Richmond won their twelfth AFL Premiership on the 28th of September after smashing the GWS Giants in their first ever Grand Final. Just over 100,000 people witnessed the blowout win for the Tigers, with the final score 17.12 (114) to 3.7 (25) seeing an 89-point margin at the final siren.

Rugby League

The Brisbane Broncos became the first NRLW team to win back to back titles, with a 30-6 win over St George Illawarra on the 6th of October. 36,785 people watched the match at Sydney’s ANZ Stadium.

The Sydney Roosters also went back to back, winning their 15th NRL Premiership after defeating the Canberra Raiders 14-8 in a decider marred by several controversial refereeing decisions made in the Roosters favour.  


The 2019 men’s Cricket World Cup, which ran from May to July, ended in a bang with hosts England defeating New Zealand in a super over. The scores were level at the end of the regular innings and were tied at the end of the super over, resulting in England winning on a boundary countback.
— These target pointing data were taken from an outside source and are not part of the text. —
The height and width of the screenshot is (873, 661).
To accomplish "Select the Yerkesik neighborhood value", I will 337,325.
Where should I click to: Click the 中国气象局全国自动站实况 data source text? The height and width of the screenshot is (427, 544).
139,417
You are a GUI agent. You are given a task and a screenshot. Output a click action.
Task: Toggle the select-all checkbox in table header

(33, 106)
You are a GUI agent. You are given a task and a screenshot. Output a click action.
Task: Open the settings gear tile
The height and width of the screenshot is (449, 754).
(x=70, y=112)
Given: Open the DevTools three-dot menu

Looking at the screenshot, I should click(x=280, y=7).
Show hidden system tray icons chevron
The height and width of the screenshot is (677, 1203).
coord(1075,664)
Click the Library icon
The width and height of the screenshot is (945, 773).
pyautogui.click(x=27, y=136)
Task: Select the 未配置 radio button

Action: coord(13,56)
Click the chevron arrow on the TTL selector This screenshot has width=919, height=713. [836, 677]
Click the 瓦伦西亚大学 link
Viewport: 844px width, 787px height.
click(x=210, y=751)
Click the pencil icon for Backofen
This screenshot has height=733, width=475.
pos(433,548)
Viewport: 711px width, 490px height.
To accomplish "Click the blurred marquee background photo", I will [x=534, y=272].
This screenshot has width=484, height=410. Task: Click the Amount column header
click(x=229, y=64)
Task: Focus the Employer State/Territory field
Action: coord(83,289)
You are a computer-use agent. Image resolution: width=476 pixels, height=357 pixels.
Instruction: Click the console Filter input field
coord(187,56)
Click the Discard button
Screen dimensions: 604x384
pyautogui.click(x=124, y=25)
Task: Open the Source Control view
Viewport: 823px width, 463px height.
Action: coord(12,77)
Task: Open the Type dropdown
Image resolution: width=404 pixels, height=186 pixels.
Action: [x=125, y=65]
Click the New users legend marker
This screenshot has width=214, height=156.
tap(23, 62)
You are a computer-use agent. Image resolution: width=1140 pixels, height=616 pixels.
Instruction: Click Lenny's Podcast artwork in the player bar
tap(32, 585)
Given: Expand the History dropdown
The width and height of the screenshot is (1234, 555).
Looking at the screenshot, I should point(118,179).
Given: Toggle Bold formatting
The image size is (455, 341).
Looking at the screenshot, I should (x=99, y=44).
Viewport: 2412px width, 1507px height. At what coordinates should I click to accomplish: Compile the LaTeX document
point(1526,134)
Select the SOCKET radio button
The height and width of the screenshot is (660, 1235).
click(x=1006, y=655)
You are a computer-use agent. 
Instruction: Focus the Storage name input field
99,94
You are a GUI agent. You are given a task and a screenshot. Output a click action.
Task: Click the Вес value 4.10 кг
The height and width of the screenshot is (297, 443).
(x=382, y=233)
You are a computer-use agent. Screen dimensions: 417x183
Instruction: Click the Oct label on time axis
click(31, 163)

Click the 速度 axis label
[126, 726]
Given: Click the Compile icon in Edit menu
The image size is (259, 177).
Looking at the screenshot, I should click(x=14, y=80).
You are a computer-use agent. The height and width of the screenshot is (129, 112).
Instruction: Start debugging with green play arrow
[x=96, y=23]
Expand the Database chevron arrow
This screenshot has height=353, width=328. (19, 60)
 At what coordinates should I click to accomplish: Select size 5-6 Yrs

The Women’s Ashes in July saw Australia retain the Urn in a twelve-point to four result, in the multi-format series, which was held in England. Australia retained the men’s Ashes as well after a 2-2 drawn series in England.

Horse Racing

Vow and Declare won the 159th running of the Melbourne Cup on the first Tuesday of November. Ridden by champion jockey Craig Williams, the horse won ‘the race that stops the nation’ in controversial fashion, after the first stewards protest in Cup history saw the placings altered.